Una consolidata tradizione storiografica ritiene che la peculiarità del Pci, sin dalla cosiddetta svolta di Salerno, sia stata quella di aver concepito una fondamentale doppiezza, per la quale la lealtà nei riguardi dell’Urss sarebbe convissuta con una sempre maggiore accettazione della democrazia occidentale. Questa lettura è sempre più smentita da nuove documentazioni archivistiche e quelle proposte da Donno sembrano andare in questa stessa direzione. Aveva ragione Aron. Il Pci ed il Pcf nel corso degli anni 50 e 60, nella loro essenza, non sono stati differenti. In uno scontro planetario più volte vicino al punto di rottura, essi hanno innanzi tutto rappresentato delle piattaforme sovietiche lanciate nel campo degli avversari, con il compito di rendere la vita il più difficile possibile ai nemici del comunismo internazionale. E’ giunta l’ora di riconoscere definitivamente al Pci ed al suo leader Togliatti il rango di grandi ed intelligenti interpreti della contesa politica che ha drammaticamente segnato il XX secolo. Sul punto Piero Craveri ha scritto una cosa sacrosanta affermando che la doppiezza non è stata un problema di Togliatti ma, molto di più, degli storici che ne hanno interpretato l’azione.

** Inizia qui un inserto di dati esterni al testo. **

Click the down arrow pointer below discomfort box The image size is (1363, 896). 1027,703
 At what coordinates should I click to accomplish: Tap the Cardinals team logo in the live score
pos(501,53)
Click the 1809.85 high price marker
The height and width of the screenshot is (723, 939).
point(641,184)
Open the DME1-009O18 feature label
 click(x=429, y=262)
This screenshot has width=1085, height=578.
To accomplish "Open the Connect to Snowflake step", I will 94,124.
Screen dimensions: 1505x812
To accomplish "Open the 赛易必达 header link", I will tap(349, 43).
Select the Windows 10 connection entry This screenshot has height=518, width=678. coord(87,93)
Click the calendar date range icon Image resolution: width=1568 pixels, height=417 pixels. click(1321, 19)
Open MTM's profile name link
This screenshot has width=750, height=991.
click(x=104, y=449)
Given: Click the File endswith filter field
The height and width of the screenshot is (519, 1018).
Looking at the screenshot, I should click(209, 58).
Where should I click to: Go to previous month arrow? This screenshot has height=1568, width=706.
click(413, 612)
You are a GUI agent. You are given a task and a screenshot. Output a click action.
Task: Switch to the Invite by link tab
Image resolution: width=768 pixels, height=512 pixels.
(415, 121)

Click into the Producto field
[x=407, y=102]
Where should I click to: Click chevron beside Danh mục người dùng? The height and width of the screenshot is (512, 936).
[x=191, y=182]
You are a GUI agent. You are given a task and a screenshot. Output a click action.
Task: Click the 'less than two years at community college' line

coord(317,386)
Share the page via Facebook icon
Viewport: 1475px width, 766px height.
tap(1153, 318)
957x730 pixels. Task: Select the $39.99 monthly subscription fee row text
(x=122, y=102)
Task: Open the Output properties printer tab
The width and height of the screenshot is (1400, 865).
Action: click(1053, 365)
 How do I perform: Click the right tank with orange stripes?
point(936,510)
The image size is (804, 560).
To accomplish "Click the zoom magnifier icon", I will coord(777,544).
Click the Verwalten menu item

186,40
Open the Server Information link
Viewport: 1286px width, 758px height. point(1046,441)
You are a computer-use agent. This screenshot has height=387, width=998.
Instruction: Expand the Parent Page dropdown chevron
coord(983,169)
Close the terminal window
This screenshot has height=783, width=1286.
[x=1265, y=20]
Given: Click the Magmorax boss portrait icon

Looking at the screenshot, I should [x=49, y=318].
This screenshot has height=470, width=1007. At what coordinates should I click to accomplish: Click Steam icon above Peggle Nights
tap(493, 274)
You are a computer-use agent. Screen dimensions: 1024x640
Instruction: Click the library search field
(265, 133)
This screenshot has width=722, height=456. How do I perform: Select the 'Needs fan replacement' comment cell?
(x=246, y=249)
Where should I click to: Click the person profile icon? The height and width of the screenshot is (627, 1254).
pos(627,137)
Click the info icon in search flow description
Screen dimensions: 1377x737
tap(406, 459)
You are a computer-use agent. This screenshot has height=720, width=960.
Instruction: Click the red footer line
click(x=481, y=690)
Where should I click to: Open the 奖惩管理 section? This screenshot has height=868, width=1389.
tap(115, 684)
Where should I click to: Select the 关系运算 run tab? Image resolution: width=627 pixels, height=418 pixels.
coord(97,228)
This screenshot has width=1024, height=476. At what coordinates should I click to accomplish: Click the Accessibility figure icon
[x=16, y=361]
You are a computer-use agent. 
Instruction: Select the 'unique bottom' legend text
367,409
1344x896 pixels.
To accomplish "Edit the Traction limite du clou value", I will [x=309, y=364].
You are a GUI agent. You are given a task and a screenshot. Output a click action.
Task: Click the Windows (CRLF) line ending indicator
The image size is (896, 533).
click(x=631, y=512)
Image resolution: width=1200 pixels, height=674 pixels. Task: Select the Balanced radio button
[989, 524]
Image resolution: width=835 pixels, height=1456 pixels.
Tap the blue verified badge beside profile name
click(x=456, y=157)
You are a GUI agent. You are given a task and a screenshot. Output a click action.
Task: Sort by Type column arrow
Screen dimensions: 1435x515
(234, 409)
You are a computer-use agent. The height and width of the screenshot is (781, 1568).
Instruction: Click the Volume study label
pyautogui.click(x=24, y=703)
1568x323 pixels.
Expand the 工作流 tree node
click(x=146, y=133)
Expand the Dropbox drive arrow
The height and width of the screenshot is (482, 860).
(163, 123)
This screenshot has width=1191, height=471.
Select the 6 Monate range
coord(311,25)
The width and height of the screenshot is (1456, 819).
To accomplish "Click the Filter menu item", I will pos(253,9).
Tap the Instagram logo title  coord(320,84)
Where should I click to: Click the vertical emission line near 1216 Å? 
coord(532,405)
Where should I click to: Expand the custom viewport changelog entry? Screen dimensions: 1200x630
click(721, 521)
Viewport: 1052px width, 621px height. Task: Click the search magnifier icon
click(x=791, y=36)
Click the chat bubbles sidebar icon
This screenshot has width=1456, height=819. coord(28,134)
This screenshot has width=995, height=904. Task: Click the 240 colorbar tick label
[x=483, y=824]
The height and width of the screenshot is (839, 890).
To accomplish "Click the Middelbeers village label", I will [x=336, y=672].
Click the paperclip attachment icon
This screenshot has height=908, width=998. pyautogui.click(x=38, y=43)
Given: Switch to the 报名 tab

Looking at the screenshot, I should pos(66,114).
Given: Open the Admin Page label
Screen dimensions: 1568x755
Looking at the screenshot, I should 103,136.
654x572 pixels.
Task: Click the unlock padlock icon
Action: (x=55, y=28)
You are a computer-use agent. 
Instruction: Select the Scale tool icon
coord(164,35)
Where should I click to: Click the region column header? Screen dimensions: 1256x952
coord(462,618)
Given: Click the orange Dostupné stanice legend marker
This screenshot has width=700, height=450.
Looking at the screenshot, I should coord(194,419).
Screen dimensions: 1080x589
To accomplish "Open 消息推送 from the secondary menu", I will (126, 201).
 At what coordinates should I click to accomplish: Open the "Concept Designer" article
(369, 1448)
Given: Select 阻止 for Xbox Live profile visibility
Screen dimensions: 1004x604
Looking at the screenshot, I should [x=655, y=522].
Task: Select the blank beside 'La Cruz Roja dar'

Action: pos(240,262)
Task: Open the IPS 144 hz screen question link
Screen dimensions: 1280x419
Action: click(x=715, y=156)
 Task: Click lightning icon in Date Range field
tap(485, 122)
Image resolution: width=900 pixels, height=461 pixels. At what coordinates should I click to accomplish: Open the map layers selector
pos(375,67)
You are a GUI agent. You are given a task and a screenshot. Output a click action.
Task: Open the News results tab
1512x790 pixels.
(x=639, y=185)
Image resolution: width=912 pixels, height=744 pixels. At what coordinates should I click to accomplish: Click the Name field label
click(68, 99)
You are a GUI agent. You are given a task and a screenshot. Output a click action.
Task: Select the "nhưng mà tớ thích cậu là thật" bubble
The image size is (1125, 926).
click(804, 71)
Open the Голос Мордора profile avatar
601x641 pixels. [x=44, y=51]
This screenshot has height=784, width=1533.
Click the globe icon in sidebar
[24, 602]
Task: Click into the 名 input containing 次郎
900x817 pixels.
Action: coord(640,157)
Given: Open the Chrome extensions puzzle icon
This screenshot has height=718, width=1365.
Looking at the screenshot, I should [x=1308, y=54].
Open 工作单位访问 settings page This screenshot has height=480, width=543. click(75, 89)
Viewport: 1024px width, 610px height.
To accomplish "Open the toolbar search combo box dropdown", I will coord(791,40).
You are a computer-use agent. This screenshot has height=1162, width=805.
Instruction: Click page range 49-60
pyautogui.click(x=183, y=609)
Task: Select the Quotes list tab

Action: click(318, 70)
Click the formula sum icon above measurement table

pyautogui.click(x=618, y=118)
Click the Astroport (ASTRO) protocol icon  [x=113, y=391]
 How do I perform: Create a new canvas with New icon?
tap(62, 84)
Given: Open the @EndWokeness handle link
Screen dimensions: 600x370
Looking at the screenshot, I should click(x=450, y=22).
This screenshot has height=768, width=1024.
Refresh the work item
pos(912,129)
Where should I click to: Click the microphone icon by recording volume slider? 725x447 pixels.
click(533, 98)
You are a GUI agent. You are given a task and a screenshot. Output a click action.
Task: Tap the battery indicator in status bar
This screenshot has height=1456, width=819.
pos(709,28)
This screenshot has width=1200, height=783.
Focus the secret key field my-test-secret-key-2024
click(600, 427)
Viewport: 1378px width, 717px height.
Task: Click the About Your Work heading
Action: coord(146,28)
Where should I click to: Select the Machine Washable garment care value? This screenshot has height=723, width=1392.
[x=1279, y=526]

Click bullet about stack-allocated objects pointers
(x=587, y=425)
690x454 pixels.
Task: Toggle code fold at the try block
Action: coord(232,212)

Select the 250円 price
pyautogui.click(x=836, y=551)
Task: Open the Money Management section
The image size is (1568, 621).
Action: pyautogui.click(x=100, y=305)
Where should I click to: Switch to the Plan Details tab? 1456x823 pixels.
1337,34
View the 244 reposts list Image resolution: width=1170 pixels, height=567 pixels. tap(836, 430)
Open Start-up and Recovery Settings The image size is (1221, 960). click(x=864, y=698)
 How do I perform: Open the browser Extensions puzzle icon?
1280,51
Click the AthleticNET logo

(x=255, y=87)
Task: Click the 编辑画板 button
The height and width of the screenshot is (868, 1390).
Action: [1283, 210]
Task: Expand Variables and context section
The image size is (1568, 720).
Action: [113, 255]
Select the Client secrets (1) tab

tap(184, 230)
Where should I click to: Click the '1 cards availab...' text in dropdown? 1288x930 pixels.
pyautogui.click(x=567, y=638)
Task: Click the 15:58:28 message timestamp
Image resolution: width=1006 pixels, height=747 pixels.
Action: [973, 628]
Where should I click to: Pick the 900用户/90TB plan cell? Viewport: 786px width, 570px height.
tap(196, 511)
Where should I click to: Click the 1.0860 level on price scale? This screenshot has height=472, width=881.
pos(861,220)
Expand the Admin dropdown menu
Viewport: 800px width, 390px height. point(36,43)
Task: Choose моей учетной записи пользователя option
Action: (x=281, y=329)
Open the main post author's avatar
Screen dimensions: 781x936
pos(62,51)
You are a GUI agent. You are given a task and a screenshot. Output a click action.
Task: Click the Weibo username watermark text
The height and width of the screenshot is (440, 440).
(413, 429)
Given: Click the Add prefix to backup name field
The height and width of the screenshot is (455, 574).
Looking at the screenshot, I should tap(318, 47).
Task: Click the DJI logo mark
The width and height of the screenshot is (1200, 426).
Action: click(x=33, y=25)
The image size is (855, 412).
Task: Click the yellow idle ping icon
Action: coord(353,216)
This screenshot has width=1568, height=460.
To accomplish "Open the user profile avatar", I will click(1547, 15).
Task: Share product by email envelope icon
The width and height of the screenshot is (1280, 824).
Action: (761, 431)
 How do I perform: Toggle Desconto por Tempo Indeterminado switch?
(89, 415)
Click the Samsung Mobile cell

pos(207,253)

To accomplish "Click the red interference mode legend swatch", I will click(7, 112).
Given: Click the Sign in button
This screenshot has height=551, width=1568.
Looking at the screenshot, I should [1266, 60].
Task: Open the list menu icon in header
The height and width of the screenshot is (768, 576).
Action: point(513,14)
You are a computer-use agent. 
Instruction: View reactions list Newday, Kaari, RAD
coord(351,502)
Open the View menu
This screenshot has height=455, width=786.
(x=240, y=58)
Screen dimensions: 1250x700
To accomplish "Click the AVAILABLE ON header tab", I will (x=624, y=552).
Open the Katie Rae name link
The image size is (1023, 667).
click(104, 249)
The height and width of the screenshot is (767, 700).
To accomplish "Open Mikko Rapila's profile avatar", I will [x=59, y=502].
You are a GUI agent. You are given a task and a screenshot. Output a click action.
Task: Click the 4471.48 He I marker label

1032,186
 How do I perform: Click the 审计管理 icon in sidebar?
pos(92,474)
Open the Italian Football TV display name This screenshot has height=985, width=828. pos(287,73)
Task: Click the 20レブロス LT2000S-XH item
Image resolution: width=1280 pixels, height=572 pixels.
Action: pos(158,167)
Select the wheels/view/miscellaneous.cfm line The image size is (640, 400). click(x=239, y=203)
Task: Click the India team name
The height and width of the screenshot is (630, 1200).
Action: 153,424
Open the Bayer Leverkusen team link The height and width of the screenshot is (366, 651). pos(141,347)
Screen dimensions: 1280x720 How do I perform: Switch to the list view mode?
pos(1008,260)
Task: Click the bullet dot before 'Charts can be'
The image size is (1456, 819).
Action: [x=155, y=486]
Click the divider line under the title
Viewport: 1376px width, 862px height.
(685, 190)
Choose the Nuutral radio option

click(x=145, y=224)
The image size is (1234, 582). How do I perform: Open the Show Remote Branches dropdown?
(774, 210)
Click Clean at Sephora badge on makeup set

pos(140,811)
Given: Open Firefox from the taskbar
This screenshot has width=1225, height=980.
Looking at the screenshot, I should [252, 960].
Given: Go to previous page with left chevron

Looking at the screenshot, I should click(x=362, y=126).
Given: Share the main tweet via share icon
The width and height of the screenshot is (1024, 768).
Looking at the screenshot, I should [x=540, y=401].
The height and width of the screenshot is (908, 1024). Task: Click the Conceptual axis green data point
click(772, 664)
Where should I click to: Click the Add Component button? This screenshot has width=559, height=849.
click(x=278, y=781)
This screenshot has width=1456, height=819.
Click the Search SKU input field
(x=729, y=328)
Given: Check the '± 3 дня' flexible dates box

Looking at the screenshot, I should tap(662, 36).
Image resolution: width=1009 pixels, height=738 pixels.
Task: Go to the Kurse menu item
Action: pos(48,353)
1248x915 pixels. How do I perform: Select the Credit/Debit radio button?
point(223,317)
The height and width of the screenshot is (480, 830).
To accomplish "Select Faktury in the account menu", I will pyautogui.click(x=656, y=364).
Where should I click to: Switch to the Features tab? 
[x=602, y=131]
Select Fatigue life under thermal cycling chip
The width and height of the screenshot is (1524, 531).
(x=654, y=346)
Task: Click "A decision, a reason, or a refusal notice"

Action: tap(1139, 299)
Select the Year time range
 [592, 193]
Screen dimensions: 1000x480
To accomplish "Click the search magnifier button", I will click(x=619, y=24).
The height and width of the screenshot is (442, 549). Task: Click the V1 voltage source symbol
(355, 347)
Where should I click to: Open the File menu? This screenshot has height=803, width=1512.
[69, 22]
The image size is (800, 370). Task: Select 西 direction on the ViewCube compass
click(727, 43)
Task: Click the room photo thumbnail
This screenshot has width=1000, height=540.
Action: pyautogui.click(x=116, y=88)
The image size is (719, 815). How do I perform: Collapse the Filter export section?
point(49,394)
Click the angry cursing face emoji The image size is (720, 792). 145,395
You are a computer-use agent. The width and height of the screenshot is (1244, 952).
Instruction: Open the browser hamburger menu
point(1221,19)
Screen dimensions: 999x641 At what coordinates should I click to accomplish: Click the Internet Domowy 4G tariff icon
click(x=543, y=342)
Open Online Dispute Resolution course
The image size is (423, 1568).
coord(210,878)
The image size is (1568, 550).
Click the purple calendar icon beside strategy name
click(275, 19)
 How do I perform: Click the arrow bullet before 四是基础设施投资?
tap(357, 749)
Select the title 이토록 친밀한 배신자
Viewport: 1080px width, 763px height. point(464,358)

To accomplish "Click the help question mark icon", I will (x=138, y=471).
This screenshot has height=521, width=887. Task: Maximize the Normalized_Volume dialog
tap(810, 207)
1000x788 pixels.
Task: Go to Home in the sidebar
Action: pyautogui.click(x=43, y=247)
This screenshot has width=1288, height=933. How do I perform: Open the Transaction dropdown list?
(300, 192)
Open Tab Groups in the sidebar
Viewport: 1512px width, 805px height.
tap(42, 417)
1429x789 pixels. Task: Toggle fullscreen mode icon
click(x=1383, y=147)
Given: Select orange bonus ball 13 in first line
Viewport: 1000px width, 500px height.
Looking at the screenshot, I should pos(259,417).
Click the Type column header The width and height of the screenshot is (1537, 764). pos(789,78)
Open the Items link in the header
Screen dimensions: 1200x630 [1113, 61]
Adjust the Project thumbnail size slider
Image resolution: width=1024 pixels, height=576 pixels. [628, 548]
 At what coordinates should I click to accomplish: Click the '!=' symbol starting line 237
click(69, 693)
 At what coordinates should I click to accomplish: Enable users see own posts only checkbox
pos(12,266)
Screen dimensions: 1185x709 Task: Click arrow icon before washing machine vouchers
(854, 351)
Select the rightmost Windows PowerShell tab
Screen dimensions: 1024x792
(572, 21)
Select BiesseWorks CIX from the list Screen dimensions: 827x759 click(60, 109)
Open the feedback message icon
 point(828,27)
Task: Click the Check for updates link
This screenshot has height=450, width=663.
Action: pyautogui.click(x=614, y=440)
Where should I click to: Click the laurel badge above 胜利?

La peculiarità del Pci, insomma, non va cercata nel suo rapporto con Mosca. Quanto meno per quel che concerne gli anni 50 e gran parte degli anni 60. Essa fu, molto di più, nell’intelligenza politica espressa da un partito rivoluzionario che seppe sottomettere alla sua egemonia i socialisti; seppe imporre le forme della consociazione come pratica politica; seppe continuare a pesare politicamente, senza farsi rinchiudere nel ghetto della banlieu rouge. Anche per tutto questo, quella storia non ha più niente a che fare con le vicende attuali. Salvo per il fatto di aver lasciato all’Italia della strada da recuperare lungo la via della modernizzazione politica e della pratica liberal-democratica.